Pharmacokinetic modelling of the once-daily human glucagon-like peptide-1 analogue, liraglutide, in healthy volunteers and comparison to exenatide
Daniël M. Jonker, Estelle Watson, Anders Dyhr Toft, Peter Kristensen, Lotte Bjerre Knudsen, Steen H. Ingwersen
Novo Nordisk A/S, Bagsværd, Denmark
Objectives: Glucagon-like peptide-1 (GLP-1) is an incretin hormone that has been shown to stimulate insulin secretion in a glucose-dependent manner, to inhibit glucagon secretion and to delay gastric emptying. These are promising properties for treatment of type 2 diabetes. Liraglutide is a long-acting human GLP-1 analogue that was designed to be eliminated considerably slower than the natural hormone. The aim of this modelling was to develop a pharmacokinetic model on available data on liraglutide and exenatide in man, and thereby compare their pharmacokinetic properties.

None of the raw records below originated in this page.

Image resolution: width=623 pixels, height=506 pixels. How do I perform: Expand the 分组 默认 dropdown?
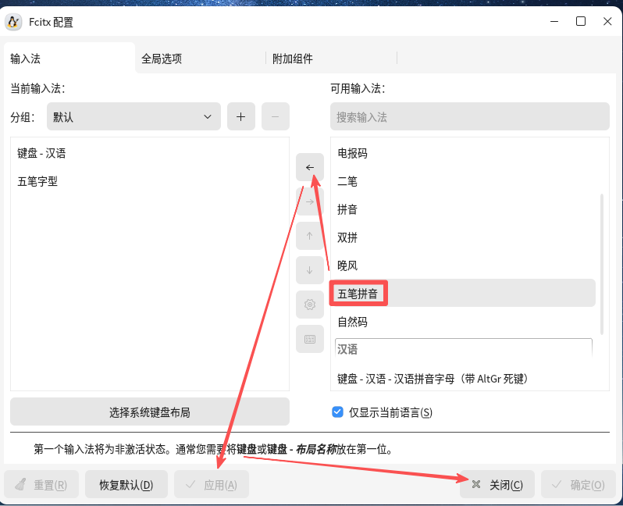(x=134, y=116)
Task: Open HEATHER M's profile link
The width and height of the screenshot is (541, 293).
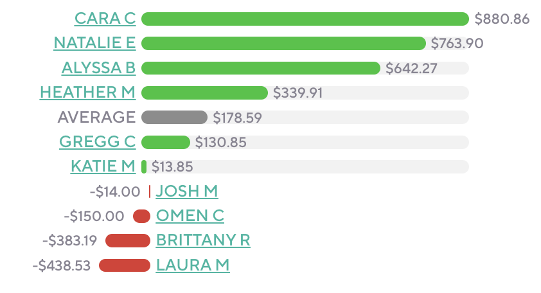Action: pyautogui.click(x=87, y=93)
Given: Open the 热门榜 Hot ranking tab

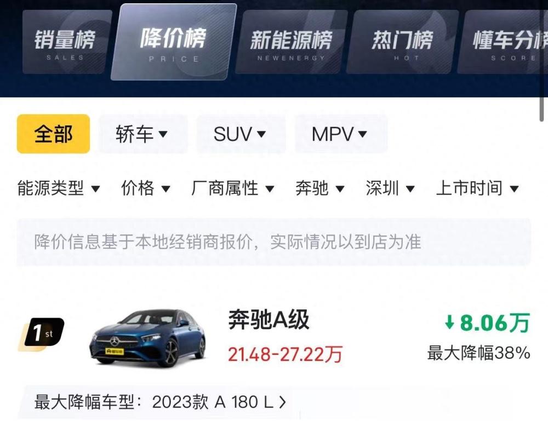Looking at the screenshot, I should pos(402,42).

Methods: The pharmacokinetics of liraglutide were studied in 72 healthy male subjects using a dose escalation design. Each subject received a single sc injection of 1.25 up to 20 ug/kg liraglutide or vehicle and 22 venous blood samples were collected up to 48 hours after dosing. A population-based modelling approach was taken to describe the time course of liraglutide concentrations and its between-subject variability (BSV) using NONMEM V. During model building, goodness-of-fit was assessed by the objective function value and a range of graphical procedures. The estimates from the final model were used to generate a predicted PK profile for once daily sc dosing. Similarly, a PK profile for twice daily sc dosing of exenatide was generated from literature data.
Results: The absorption of liraglutide following subcutaneous (sc) administration was slow, with peak concentrations occurring at 9-12 hours post-dosing. Liraglutide absorption was adequately described by a dose proportional zero order process and a subsequent first order process. A one-compartment model with a central volume amounting to 0.086 L/kg (rSE 11%, BSV 33%) was estimated, showing that after absorption, liraglutide is mainly confined to the central circulation. Clearance was independent of dose and was estimated to be 0.0060 L/hr kg-1 (rSE 6.8%, BSV 13%). The mean elimination half-life after sc dosing was 13 hr (by noncompartmental analysis). The absolute bioavailability was found to be 51% (rSE 8%, BSV 30%).
Conclusions: The model and data demonstrate suitable pharmacokinetic properties for 24h-coverage with once daily sc administration of liraglutide. In addition, the PK profile of once daily liraglutide was found to have a lower peak to trough variation than that of twice-daily exenatide.